Aunque pongas la barrera
yo te la mando a guardar
toda la vida es un baile y te pueden bailar
aunque no quieras, lo verás
en una cancha o en un bar...

Dando la vuelta manija me doy
subiendo al latido de esta vibración,
caño, taquito, chilena y tablón
el fuego sagrado de mi corazón ...

Toco y me voy
la camiseta es como un dios
toco y me voy
no importa cuál sea el color...»




PS: «This Is All Yours» - dos Alt-J.
Percorrer o labirinto de som dos rapazes de Leeds é tão desafiador como gratificante. Não encontro melhor imagem. É como se alguém me largasse num sítio desconhecido (não confundir com desolador) e me obrigasse a recolher provas até codificar o caminho para casa.

Em 2012, o primeiro álbum dos Alt-J foi o que mais tocou cá em casa. O melhor que ouvi nesse ano. Agora regressam e transportam – reduzidos a trio, após o abandono do baixista Gwil Sansbury – o som inclassificável, embora facilmente identificável, do primeiro trabalho de estúdio.

Os putos podem ter cara de xadrezistas nerds, mas sabem muito disto. E estão mais arrojados e confiantes. Colam um sample de Miley Cyrus a uma batida eletro-rock, sopram uma flauta oriental e cobrem-na de coros celestiais.

Não é um disco convencional. É um disco intrincado, enredado em misteriosos nós. É um grande disco.




VIRAR A PÁGINA:


«SOCCERNOMICS» - de Simon Kuper e Stefan Szymanski
Reparem bem no subtítulo deste livro, publicado em 2009: «Por que perde a Inglaterra? Por que ganham Alemanha e Brasil? Por que EUA, Japão, Austrália, Turquia – e até o Iraque – estão destinados a ser os reis do desporto mais famoso do mundo?»

Simon Kuper, autor do soberbo Football Against the Enemy, pretende olhar para «os clubes», «os adeptos» e «os países», apresentando conclusões e respostas curiosas para algumas das questões que andam na boca dos consumidores de futebol.

Não é um livro tão fluído como o antecessor supracitado.
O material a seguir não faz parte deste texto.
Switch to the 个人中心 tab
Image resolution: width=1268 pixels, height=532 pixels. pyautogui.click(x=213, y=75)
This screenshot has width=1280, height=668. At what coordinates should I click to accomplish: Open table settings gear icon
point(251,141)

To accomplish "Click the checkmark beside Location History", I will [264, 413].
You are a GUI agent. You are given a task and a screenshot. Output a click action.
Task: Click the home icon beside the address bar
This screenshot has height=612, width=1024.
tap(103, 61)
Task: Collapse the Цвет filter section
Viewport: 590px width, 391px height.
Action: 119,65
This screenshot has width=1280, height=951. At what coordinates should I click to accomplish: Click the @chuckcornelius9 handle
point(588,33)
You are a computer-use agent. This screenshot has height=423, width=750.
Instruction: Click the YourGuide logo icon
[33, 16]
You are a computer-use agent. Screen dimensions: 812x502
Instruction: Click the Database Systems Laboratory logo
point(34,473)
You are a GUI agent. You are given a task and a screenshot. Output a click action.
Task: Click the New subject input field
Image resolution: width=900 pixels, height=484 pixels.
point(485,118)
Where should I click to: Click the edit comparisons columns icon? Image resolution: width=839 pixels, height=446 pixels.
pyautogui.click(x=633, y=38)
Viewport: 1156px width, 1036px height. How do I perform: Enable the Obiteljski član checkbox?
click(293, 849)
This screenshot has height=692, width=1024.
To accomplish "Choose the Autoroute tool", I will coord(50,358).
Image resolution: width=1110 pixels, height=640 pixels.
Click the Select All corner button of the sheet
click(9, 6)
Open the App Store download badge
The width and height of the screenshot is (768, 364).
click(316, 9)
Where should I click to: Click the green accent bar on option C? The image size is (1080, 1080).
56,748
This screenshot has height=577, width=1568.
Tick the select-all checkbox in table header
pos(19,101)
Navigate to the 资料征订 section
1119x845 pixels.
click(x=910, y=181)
Alguns capítulos são, aliás, maçadores, mas outros compensam sobremaneira essas partes menos inspiradas.

O mais impressionante em toda a obra é a quantidade espantosa de estatísticas, dados, gráficos, tudo explicado até ao mais ínfimo pormenor, ou não fosse a autoria deste livro partilhada por um jornalista desportivo e um economista (Szymanski).